第10話 新人魔女と不器用な師匠(2)

「あの……おはようございます」


 リッカの声を聞いた人物は作業の手を止めて振り返った。まず目に入ったのは、眩しい金色の髪だった。サイドのみ肩先につくくらいの長さがあり、バックは短めに切られたサラサラのショートヘアが、窓から差し込む朝日を受けてきらきらと輝いている。その色と同じ瞳に見つめられて、リッカは思わず息を呑んだ。


(なんて綺麗な人……)


 一瞬にして心を奪われた。だが、すぐに我に帰る。リッカは再び口を開いた。


「初めまして、わたし、本日からこちらでお世話になります、新人魔女のリッカです。あの、リゼさんの助手の方ですか?」

「……」


 返事がない。まさか聞こえなかったのかと思い、もう一度話しかけようと口を開きかけた時、ようやく目の前の人物が言葉を発した。


「……違う」


 抑揚のない口調だった。金色の髪の人はそれだけ言うと再び黙ってしまった。


(え? 何が違うの?)


 全く意味がわからず、戸惑うばかりのリッカだったが、たった今聞いた声にどこか聞き覚えがあった。確か、昨日も聞いたような……。


 そう思い出したところで、リッカはハッとした。もう一度目の前の人物を凝視する。しかし、やはりそこにあったのは眩しい金色の髪と整った容貌を持つ人物の顔であった。


 記憶との違いに首を傾げながら、リッカは思わず呟くようにおずおずと訊ねた。


「あ、あの……もしかして……リゼさん、ですか?」

「……そうだ」

「っ!?」


 リッカは驚いて絶句した。昨日会った時、リゼは水色の長髪だった。それが今は金色のショートヘアになっている。突然の変わりように困惑するリッカをよそに、リゼは淡々と話し出した。

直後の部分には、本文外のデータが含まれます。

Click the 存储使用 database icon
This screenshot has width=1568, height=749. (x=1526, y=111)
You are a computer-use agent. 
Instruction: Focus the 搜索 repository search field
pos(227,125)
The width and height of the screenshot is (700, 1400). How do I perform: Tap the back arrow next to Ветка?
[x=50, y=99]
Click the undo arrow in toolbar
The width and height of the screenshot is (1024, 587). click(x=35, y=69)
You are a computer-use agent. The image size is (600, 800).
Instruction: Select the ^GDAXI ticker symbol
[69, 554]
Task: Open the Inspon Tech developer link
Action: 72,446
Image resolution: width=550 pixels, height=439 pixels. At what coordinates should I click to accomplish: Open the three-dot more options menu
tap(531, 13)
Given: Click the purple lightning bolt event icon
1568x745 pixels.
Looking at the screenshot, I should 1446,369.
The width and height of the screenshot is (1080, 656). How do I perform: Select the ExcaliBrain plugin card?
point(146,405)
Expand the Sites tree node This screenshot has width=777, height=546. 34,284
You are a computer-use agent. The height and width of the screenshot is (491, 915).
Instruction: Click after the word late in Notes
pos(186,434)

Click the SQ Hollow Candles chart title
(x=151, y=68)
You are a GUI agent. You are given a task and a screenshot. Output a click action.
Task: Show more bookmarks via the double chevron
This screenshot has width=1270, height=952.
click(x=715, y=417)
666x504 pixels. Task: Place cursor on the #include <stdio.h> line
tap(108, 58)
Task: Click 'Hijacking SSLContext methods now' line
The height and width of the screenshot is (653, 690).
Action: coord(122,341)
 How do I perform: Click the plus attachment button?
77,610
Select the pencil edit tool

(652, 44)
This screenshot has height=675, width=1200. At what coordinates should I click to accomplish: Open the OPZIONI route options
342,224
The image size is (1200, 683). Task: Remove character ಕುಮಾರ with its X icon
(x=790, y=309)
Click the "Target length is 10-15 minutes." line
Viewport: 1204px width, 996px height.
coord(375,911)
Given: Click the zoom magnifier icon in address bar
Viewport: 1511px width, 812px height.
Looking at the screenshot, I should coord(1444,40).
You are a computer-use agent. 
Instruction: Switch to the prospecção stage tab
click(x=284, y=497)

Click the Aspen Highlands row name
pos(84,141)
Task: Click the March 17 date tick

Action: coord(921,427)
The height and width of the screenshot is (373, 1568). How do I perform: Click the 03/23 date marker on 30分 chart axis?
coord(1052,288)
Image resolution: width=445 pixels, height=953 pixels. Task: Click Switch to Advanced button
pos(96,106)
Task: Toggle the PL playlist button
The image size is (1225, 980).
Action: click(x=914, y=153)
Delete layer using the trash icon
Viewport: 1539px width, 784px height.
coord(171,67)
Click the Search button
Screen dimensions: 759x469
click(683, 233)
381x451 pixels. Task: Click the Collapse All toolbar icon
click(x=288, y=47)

「何を突っ立っている? 来たならばさっさと仕事を始めろ」

「え? あっ、は、はい……えっと仕事……仕事……?」


 いきなりの指示に、戸惑いながらもなんとか応える。


「あ、あの……わたしは何をすれば良いんでしょうか?」


 すると、リゼは不思議そうな顔をして答えた。


「何を言っている。昨日指示を出したではないか」

「昨日……ああ、ヒヤシンですね。昨日のうちに干しておいたので、もう乾燥していると思いますが」


 リッカの言葉に、リゼは小さくため息をついた。


「そんなことは分かっている。私はその続きをやれと言っている」

「続きって……もしかして、薬の生成ですか? でもあれは、わたしのような工房見習いになったばかりの者がやる仕事ではないと思うのですが」


 リッカの疑問に、リゼは呆れた様子で言う。